笙玄の言葉に、悟空は目の前の笙玄の肩を掴んで訴える。

「そうですね。でも、早朝で、悟空はよく眠っていたので、起こすのは忍びないからこのまま出掛けると、そう仰って三蔵様はお出かけになったんですよ」
「……うん…でも…」

三蔵の気遣いが解っても、やはり納得できなくて。

「悟空、三蔵様はあなたが出先で辛い思いをして欲しくなかったのです。訪問先の寺院はそれは厳しい規律があって、例え供だと言った所で、三蔵様のお側にあなたは近寄らせてもらえないからと。まして、あなたが妖怪だと解れば、それは手酷い仕打ちが待っているだろうとも仰っていました。
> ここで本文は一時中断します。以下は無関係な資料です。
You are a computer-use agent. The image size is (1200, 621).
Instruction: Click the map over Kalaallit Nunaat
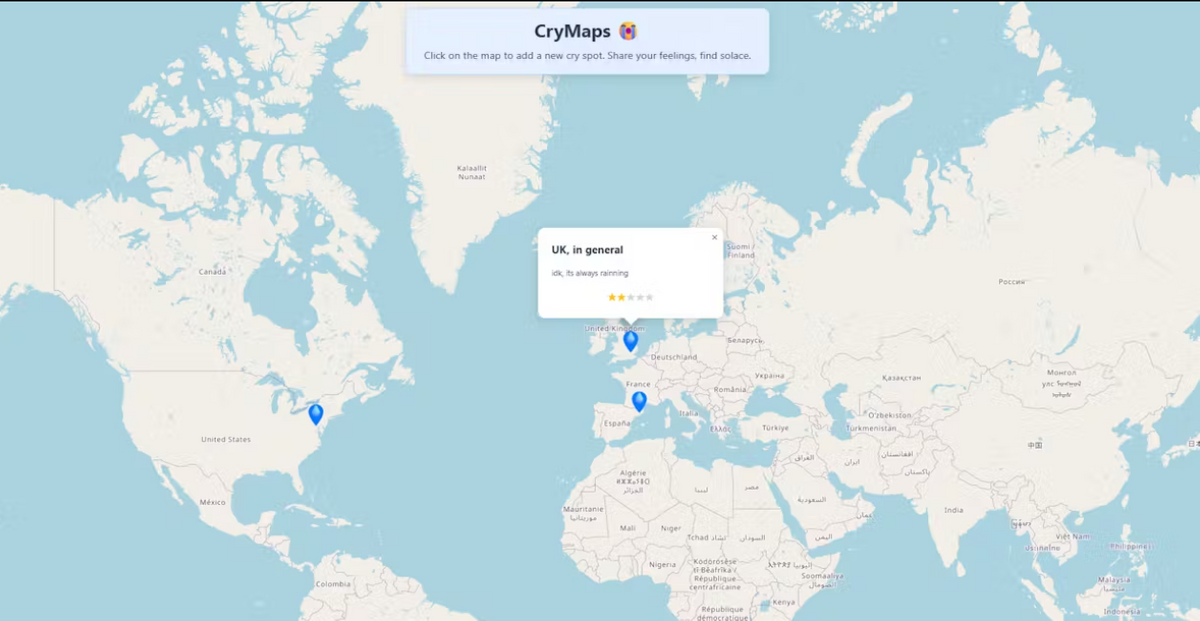point(470,170)
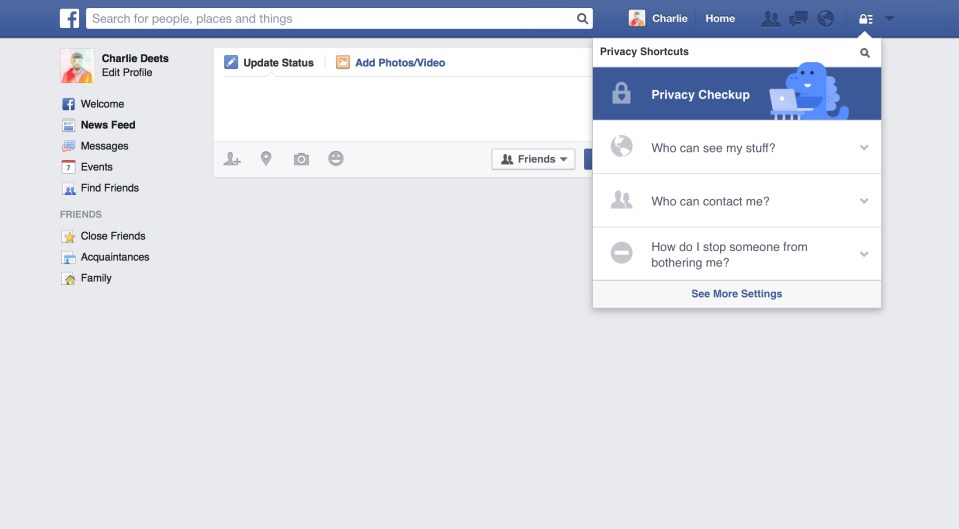Viewport: 959px width, 529px height.
Task: Tag people using the add-friend icon
Action: click(x=232, y=159)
そんな目には絶対遭わせることは出来ないと…分かって下さいね、悟空。三蔵様もあなたを老いて行くのはお辛かったのだと」

笙玄の言葉に悟空はくしゃっと顔を歪めると、笙玄に抱きついた。
そして、小さく頷いたのだった。





     *****





雨脚は弱まる気配を見せない。
雨の滴が葉を伝い、思い出したように三蔵の肩に、髪に落ちてきた。
そして、雫が伝わる時の微かな音に、子供が以前、言っていたことを思い出す。



───雨の声は優しいんだ…



「雨の声は優しい…か」

子供の言葉を呟いて、三蔵はなるほどと、思った。

雨の降る時、思い出すのは血濡れた情景で、失った想いばかりが胸を苛んだ。
失くしてしまった。
守れなかった。
雨の音は、そんな自分を責める声に聞こえて、雨の滴は失くした人の恨みと哀しみの涙に思えて、何も出来なかった無力な自分が許せなかった。
雨が降るたび、世界は重くのし掛かり、潰されそうになった。

それが、あの太陽を宿した瞳の子供に出逢って変わった。
雨は、大地を潤し、傷を癒す。
雨は、優しいモノだと。
歌う声は優しく、微睡みへ誘う声だと、そう言って、子供が笑うから。
そう言って、自分を日だまりに導くから。
いつの間にか、心を苛む雨ではなくなっていたのかも知れない。
時折、疼く傷ではあっても、痛みを伴うほどでは無くなっているらしい。



お前は、不思議だな…



思い出すのは、はち切れんばかりの幸せな笑顔で。
三蔵の顔が、ゆっくりと綻ぶ。
足許に落とした視線を上げれば、雨はしのつく程度になって、切れた雲間から陽差しが差し込み始めていた。
陽の当たる場所が、雨に洗われて色鮮やかに光る。
三蔵は吸いかけの煙草を落として、踏み消すと、木の下から出た。

切れてゆく雲間から差す陽差しに、雨が銀糸になる。
この街道を抜ければ、寺院へと続く道に出る。
きっと、寺院に着く頃には、この夏の太陽も赤く色付き、稜線に沈みかけているだろう。
ぬかるんだ道を歩き出しながら三蔵は、夏の太陽より眩しく、温かな笑顔を思い出していた。